Dans le champ de la mission « Recherche et enseignement supérieur », les crédits dédiés à la recherche sont concentrés dans certains des programmes budgétaires. En particulier, les deux programmes couverts par la LPR, c'est-à-dire le programme 172 et le programme 193, concentrent 75 % des crédits budgétaires dédiés à la recherche dans le projet de loi de finances 2024.

En dehors du programme 190, qui représente 15 % des crédits dédiés à la recherche de la mission, les trois autres programmes concernés (192, 191 et 142) représentent cumulativement moins de 10 % des crédits de la mission dédiés à la recherche.

Répartition des crédits (CP) dédiés à la recherche par programme budgétaire
au sein de la MIRES (PLF24)

Source : commission des finances, d'après les documents budgétaires

b) La hausse des dépenses publiques dédiées à la recherche s'explique principalement par l'exécution de la LPR

À l'échelle des programmes « recherche » de la MIRES, le projet de loi de finances pour 2024 propose une hausse de 544 millions d'euros en crédits de paiement (CP), soit + 4 % en un an.

Évolution des crédits des programmes « recherche » de la MIRES

(en milliards d'euros)

Source : commission des finances, d'après les documents budgétaires

La hausse des crédits des programmes « Recherche » de la MIRES est largement liée à l'exécution de la LPR, laquelle explique 355 millions d'euros, soit 65 % de la croissance des crédits sur ce périmètre.

En intégrant l'incidence de la LPR sur le programme 150 « Formations supérieures et recherche universitaire », la LPR induit une hausse de crédits de 499 millions d'euros à l'échelle de la MIRES, qui se concentre sur les programmes « recherche » à hauteur de 71 %.

Répartition de la hausse des crédits (CP) de la MIRES
induite par l'exécution de la LPR

(en millions d'euros)

Source : commission des finances, d'après les documents budgétaires

2. La reprise de l'inflation neutralise une partie substantielle de l'effort prévu par la LPR et rend urgente l'actualisation de la programmation

Si le rapporteur spécial salue la hausse de 1,3 milliard d'euros des crédits de paiement annuels sur le périmètre des programmes « recherche » de la MIRES entre 2020 et 2024, qui représentent une croissance globale de 11 %, il souligne également que les objectifs ambitieux adoptés lors du vote de la LPR sont désormais remis en cause par la reprise de l'inflation.

En effet, dès l'examen du projet de loi, le rapporteur spécial en sa qualité de rapporteur pour avis de la commission des finances avait alerté sur le fait que « la durée retenue pour la programmation implique de grandes incertitudes quant à la sincérité de la trajectoire présentée.
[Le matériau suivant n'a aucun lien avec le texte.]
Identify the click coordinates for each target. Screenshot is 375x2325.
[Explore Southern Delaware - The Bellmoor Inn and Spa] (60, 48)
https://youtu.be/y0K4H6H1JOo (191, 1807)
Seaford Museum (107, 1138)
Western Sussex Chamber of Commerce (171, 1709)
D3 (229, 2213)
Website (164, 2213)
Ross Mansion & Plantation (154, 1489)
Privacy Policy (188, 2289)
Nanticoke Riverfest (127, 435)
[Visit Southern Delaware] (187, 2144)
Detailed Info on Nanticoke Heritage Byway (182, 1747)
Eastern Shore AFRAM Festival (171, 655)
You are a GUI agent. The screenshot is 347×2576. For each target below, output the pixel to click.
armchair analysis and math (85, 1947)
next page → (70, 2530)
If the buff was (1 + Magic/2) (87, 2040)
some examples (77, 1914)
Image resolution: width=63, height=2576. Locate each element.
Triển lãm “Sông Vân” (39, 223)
Les sous-jacents économiques ayant servi de base à sa construction étant de surcroît susceptibles de varier sensiblement sur la période, il y a fort à craindre que les crédits inscrits en loi de finances ne soient amenés à diverger largement de la programmation établie »12(*).

Or la hausse brutale de l'inflation provoquée notamment par le déclenchement de la guerre en Ukraine en février 2022, un peu plus d'un an après le vote définitif de la LPR, se traduit par une remise en cause préoccupante de l'ampleur du redressement budgétaire programmé en 2020.
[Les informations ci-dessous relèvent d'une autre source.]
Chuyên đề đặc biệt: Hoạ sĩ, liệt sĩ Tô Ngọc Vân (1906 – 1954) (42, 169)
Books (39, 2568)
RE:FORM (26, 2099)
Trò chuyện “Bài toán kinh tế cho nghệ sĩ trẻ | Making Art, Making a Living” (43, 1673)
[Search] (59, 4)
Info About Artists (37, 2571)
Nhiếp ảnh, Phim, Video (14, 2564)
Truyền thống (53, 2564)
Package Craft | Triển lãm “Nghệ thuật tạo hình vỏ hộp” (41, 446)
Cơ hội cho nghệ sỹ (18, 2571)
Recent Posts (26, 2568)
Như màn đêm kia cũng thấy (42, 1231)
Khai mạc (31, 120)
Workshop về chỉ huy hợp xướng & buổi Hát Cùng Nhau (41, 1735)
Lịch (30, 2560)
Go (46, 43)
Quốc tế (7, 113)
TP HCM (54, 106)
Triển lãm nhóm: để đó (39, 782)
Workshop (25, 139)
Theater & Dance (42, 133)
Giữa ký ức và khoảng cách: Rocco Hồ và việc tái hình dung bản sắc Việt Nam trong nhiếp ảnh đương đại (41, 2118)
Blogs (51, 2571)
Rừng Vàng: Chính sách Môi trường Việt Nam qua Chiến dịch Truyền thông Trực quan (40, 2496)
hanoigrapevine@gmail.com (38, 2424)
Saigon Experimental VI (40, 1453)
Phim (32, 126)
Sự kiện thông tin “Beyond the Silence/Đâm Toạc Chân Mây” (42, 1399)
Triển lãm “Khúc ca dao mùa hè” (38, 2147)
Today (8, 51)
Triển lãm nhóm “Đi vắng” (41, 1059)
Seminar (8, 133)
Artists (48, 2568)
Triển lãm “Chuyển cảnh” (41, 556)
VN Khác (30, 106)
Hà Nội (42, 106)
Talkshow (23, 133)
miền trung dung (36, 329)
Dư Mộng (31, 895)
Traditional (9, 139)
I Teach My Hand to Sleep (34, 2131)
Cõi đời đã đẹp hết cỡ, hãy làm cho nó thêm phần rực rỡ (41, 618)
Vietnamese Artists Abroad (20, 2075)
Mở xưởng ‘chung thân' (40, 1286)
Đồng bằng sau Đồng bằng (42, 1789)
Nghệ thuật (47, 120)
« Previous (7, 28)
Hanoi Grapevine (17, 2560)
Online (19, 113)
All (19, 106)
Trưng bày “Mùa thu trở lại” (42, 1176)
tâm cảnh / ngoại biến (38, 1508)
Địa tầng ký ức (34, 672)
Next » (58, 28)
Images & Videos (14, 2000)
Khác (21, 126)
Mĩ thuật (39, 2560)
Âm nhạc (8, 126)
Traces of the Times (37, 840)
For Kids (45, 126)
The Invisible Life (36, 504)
En adoptant les taux d'inflation estimés par l'INSEE, il apparait que le coût de l'inflation représente 109 millions d'euros des 1,3 milliard d'euros de hausse budgétaire depuis 2020 sur les programmes « recherche » de la MIRES. Pour la seule année 2024, l'inflation neutralise 46 millions d'euros des 544 millions d'euros de hausse des crédits budgétaires.
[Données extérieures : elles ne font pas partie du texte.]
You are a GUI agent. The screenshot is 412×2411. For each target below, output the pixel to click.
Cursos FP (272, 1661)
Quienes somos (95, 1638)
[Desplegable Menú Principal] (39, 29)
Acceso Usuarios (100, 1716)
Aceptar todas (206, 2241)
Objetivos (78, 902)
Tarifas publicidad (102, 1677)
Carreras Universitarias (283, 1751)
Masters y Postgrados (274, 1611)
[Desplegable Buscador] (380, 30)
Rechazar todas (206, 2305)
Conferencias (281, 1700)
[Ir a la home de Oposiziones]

Par conséquent, le rapporteur spécial rappelle que la LPR contient à son article 3 une « clause de revoyure » en application de laquelle la programmation doit être actualisée tous les trois ans. Eu égard à l'importance de l'inflation depuis 2020 et à la nécessité de préserver le redressement des moyens accordés à la recherche publique, le rapporteur spécial réitère sa recommandation de l'an dernier, dans le rapport spécial sur le projet de loi de finances 2023, et appelle à ce que le Gouvernement présente dans le courant de l'année 2024 une actualisation de la LPR conformément aux dispositions de son article 3.


* 12 cf. Sénat, commission des finances, 13 octobre 2020, n° 32 (2020-2021), Avis sur le projet de loi de programmation de la recherche pour les années 2021 à 2030, au rapport de M. Jean-François Rapin.